Hearing Process/Resolution 
  • The Respondent and the Complainant, as parties to the matter, may have the option of selecting informal resolution as a possible resolution in certain cases where the parties agree, and it is deemed appropriate by the institution.  Where a matter is not resolved through informal resolution a hearing shall be set.  All Sexual Misconduct cases shall be heard by a panel of faculty and/or staff.  All institutional participants in the Sexual Misconduct resolution process shall receive appropriate annual training as directed by the System Director or Coordinator and required by the Clery Act and Title IX. 
  • In no case shall a hearing to resolve a Sexual Misconduct allegation take place before the investigation report has been finalized.  The investigator may testify as a witness regarding the investigation and findings but shall otherwise have no part in the hearing process and shall not attempt to otherwise influence the proceedings outside of providing testimony during the hearing.  All directly related evidence shall be available at the hearing for the parties and their advisors to reference during the hearing. 

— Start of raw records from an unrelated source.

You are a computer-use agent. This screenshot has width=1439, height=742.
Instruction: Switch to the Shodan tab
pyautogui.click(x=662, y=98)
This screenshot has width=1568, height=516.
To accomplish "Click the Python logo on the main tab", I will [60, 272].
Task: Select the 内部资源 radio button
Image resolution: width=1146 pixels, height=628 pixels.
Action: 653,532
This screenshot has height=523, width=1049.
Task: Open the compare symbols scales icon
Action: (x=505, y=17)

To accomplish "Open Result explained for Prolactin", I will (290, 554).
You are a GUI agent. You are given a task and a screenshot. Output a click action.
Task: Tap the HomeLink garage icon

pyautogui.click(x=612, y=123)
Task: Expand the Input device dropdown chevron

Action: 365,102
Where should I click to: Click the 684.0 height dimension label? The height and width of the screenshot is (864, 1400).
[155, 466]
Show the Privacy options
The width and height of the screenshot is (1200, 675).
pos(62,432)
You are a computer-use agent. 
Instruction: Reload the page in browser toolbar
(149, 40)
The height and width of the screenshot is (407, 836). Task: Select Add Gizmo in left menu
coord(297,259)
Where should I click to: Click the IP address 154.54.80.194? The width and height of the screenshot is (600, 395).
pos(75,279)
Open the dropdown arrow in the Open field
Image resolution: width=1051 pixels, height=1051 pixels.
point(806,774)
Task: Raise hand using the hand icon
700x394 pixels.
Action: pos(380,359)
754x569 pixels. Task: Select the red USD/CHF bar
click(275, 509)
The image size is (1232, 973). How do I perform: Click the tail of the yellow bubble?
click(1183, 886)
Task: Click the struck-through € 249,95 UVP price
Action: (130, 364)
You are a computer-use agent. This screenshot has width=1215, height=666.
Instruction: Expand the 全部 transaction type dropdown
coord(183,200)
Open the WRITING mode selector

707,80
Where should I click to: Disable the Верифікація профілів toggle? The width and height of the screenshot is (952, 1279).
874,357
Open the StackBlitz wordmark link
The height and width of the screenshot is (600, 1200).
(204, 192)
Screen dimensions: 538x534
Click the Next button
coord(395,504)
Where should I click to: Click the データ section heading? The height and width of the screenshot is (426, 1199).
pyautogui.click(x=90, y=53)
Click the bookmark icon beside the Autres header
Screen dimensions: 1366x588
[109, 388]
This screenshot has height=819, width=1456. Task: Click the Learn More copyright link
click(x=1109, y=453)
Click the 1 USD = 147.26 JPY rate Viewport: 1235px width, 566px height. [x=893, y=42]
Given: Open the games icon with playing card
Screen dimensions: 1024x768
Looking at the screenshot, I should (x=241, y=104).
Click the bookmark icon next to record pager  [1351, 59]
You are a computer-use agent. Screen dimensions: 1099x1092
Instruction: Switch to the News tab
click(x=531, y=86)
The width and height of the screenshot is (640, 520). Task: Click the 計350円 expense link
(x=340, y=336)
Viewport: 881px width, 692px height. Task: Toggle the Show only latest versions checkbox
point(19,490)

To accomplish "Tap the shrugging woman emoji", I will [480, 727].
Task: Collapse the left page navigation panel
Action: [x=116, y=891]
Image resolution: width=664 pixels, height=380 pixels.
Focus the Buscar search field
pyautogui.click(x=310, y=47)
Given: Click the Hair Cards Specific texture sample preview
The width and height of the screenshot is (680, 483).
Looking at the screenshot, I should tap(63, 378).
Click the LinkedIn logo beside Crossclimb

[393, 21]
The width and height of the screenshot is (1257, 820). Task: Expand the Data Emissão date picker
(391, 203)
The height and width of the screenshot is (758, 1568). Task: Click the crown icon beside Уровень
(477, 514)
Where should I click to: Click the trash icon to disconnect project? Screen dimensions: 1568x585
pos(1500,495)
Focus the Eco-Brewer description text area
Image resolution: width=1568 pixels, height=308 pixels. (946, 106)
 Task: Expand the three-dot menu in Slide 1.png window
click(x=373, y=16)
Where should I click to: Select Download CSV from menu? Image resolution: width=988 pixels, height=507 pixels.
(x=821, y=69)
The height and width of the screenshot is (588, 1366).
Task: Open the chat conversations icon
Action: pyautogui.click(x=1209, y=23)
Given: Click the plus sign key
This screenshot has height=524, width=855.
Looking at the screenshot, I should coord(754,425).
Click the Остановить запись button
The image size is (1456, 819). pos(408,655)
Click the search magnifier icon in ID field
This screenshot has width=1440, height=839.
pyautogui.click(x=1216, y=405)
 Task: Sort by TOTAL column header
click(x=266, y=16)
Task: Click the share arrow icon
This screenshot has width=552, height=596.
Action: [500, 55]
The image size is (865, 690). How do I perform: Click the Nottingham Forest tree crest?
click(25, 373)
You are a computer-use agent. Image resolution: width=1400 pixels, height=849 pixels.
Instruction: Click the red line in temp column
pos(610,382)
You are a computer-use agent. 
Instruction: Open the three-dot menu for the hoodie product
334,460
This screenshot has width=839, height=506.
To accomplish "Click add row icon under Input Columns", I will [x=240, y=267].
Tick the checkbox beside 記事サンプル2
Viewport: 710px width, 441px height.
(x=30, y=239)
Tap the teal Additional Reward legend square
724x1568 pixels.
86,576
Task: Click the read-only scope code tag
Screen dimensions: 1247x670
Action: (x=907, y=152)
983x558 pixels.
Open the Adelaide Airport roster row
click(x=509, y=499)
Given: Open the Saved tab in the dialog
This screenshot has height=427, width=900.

  • Relevant facts or evidence that were not known or knowable to the parties prior to the issuance of the final investigative report shall be admissible during the hearing.  The institution will determine how the facts or evidence will be introduced.  The admissibility of any facts or evidence known or knowable by the parties prior to the issuance of the final investigative report, and which were not submitted during the investigation, shall be determined by the institution in compliance with the obligation to provide both parties an equal opportunity to present and respond to witnesses and other evidence.  Notice of the date, time, and location of the hearing as well as the selected hearing panel members shall be provided to the Complainant and the Respondent at least ten (10) calendar days prior to the hearing.  Notice shall be provided via institution email to the parties’ institution email.  Parties may attend the hearing with their advisor.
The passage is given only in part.